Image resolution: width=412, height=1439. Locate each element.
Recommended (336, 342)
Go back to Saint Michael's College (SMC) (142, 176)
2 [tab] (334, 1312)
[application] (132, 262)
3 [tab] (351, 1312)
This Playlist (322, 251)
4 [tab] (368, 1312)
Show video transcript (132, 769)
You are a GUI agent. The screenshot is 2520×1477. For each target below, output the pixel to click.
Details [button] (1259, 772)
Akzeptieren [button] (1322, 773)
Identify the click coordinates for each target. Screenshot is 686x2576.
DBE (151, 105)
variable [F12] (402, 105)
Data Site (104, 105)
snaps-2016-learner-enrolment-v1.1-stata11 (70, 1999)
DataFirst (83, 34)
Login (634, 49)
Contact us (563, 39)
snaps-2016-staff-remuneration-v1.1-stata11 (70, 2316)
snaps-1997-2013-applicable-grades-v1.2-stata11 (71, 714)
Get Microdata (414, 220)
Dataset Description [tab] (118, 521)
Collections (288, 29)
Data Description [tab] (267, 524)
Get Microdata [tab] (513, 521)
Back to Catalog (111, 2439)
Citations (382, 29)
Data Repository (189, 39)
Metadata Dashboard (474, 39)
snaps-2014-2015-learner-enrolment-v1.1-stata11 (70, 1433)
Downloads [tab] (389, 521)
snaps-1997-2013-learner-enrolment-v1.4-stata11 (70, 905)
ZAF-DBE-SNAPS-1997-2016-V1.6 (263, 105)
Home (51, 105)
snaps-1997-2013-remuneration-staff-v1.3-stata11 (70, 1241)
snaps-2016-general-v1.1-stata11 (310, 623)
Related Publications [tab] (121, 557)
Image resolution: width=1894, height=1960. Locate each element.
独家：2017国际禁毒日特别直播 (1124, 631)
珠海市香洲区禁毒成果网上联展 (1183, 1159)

= = =

Repeat all of the data exactly. Include every line.

Image resolution: width=412, height=1439. Locate each element.
Recommended (336, 342)
Go back to Saint Michael's College (SMC) (142, 176)
2 [tab] (334, 1312)
[application] (132, 262)
3 [tab] (351, 1312)
This Playlist (322, 251)
4 [tab] (368, 1312)
Show video transcript (132, 769)
You are a GUI agent. The screenshot is 2520×1477. For each target below, output the pixel to click.
Details [button] (1259, 772)
Akzeptieren [button] (1322, 773)
Identify the click coordinates for each target. Screenshot is 686x2576.
DBE (151, 105)
variable [F12] (402, 105)
Data Site (104, 105)
snaps-2016-learner-enrolment-v1.1-stata11 (70, 1999)
DataFirst (83, 34)
Login (634, 49)
Contact us (563, 39)
snaps-2016-staff-remuneration-v1.1-stata11 (70, 2316)
snaps-1997-2013-applicable-grades-v1.2-stata11 (71, 714)
Get Microdata (414, 220)
Dataset Description [tab] (118, 521)
Collections (288, 29)
Data Description [tab] (267, 524)
Get Microdata [tab] (513, 521)
Back to Catalog (111, 2439)
Citations (382, 29)
Data Repository (189, 39)
Metadata Dashboard (474, 39)
snaps-2014-2015-learner-enrolment-v1.1-stata11 (70, 1433)
Downloads [tab] (389, 521)
snaps-1997-2013-learner-enrolment-v1.4-stata11 (70, 905)
ZAF-DBE-SNAPS-1997-2016-V1.6 (263, 105)
Home (51, 105)
snaps-1997-2013-remuneration-staff-v1.3-stata11 (70, 1241)
snaps-2016-general-v1.1-stata11 (310, 623)
Related Publications [tab] (121, 557)
Image resolution: width=1894, height=1960. Locate each element.
独家：2017国际禁毒日特别直播 (1124, 631)
珠海市香洲区禁毒成果网上联展 (1183, 1159)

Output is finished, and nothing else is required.